**REQUIREMENT**: All lines between the start of the listing below and the line containing "Accept (217, 2565)", inclusive, must be repeated exactly.

**DATA LISTING**:
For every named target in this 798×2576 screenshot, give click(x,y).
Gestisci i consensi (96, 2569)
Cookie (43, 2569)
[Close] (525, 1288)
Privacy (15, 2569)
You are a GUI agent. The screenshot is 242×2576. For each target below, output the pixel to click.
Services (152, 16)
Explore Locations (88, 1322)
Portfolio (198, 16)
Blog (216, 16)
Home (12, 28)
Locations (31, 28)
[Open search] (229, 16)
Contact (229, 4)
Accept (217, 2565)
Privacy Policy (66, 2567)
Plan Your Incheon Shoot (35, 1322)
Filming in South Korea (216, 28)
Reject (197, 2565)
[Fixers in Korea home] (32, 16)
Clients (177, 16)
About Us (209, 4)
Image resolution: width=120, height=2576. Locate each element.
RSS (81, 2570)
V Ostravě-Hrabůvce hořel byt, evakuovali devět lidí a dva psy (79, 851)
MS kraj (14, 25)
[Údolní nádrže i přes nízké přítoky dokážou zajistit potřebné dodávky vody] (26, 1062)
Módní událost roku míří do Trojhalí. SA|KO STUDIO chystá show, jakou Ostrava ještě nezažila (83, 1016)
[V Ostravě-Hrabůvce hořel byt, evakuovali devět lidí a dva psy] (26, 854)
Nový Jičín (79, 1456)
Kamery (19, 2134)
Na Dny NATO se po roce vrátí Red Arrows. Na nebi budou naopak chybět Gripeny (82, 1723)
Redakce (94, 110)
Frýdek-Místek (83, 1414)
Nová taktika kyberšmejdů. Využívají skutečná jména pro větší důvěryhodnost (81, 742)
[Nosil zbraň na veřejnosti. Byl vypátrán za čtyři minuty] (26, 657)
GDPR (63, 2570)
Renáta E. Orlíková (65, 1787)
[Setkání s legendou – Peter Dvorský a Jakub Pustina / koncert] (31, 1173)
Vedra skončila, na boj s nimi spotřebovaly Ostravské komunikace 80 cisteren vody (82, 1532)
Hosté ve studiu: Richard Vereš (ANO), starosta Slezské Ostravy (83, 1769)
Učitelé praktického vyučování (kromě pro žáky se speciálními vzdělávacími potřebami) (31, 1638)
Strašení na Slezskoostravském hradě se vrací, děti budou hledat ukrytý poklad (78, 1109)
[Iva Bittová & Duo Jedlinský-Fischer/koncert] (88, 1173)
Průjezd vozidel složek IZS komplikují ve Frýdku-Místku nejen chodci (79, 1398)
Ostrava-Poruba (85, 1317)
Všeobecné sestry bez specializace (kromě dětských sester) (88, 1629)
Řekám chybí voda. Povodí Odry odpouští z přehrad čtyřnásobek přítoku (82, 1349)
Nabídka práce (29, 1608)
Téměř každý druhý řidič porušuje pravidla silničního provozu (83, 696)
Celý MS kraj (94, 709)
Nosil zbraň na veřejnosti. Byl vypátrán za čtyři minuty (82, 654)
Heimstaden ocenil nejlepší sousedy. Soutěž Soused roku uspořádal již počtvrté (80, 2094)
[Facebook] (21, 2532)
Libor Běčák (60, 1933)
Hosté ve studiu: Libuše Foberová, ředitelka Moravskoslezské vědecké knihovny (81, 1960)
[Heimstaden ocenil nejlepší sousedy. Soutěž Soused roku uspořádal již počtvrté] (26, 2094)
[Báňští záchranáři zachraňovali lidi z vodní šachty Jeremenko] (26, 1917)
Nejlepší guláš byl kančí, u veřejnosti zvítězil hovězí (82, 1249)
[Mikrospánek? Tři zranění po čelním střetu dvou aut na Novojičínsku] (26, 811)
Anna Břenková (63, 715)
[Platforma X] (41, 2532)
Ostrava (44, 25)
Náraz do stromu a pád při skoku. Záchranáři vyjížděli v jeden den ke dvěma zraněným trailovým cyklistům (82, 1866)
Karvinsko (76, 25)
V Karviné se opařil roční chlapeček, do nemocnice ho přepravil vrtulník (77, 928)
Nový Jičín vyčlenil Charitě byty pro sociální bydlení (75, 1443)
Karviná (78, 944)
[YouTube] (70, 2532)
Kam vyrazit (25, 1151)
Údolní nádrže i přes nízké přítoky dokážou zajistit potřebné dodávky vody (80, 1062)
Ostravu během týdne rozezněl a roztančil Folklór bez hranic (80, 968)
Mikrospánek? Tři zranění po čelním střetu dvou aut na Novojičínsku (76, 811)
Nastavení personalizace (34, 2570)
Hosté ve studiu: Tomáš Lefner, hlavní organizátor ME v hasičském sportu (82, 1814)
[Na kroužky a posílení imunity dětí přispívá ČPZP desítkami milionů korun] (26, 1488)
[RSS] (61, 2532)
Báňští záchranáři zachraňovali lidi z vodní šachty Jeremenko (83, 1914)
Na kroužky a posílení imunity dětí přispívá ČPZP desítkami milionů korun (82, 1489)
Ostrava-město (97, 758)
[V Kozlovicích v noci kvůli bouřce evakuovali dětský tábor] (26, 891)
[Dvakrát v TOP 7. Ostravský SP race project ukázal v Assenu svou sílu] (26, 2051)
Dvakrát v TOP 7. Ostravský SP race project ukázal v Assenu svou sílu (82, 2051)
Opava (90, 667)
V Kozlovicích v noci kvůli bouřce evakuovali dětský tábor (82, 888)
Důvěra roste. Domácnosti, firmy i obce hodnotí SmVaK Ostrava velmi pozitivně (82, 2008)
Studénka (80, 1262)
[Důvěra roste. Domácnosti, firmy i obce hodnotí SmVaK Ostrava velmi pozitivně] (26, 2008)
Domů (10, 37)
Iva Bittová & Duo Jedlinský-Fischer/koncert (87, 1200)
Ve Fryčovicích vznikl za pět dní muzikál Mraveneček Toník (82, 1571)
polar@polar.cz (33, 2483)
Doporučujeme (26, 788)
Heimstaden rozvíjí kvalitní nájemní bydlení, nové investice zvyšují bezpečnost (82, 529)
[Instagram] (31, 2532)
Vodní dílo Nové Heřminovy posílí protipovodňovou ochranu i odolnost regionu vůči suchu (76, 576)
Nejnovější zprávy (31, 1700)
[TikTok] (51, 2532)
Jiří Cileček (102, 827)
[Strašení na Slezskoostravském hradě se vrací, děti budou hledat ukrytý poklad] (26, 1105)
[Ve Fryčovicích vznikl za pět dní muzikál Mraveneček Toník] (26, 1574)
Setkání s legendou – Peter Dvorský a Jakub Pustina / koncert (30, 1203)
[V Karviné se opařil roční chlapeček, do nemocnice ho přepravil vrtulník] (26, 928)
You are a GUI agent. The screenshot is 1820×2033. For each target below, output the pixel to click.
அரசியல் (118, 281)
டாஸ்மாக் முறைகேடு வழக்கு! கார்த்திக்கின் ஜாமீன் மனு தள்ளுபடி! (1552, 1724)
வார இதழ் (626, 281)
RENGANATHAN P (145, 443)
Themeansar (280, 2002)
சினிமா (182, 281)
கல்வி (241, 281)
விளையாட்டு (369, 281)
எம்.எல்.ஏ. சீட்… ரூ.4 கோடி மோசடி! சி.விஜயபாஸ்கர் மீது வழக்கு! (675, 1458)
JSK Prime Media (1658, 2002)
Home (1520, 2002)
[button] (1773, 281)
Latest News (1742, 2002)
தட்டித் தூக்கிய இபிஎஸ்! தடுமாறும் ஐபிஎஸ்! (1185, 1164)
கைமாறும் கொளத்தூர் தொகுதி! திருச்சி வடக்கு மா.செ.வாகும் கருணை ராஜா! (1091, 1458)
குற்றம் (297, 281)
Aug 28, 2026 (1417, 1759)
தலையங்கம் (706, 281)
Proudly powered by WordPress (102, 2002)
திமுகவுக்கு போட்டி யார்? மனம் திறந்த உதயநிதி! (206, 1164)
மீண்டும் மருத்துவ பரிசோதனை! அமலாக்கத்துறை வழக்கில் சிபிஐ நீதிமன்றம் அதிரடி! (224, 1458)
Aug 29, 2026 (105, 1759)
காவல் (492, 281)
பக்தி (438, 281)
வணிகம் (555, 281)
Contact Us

**WRITTEN SOLUTION**:
For every named target in this 798×2576 screenshot, give click(x,y).
Gestisci i consensi (96, 2569)
Cookie (43, 2569)
[Close] (525, 1288)
Privacy (15, 2569)
You are a GUI agent. The screenshot is 242×2576. For each target below, output the pixel to click.
Services (152, 16)
Explore Locations (88, 1322)
Portfolio (198, 16)
Blog (216, 16)
Home (12, 28)
Locations (31, 28)
[Open search] (229, 16)
Contact (229, 4)
Accept (217, 2565)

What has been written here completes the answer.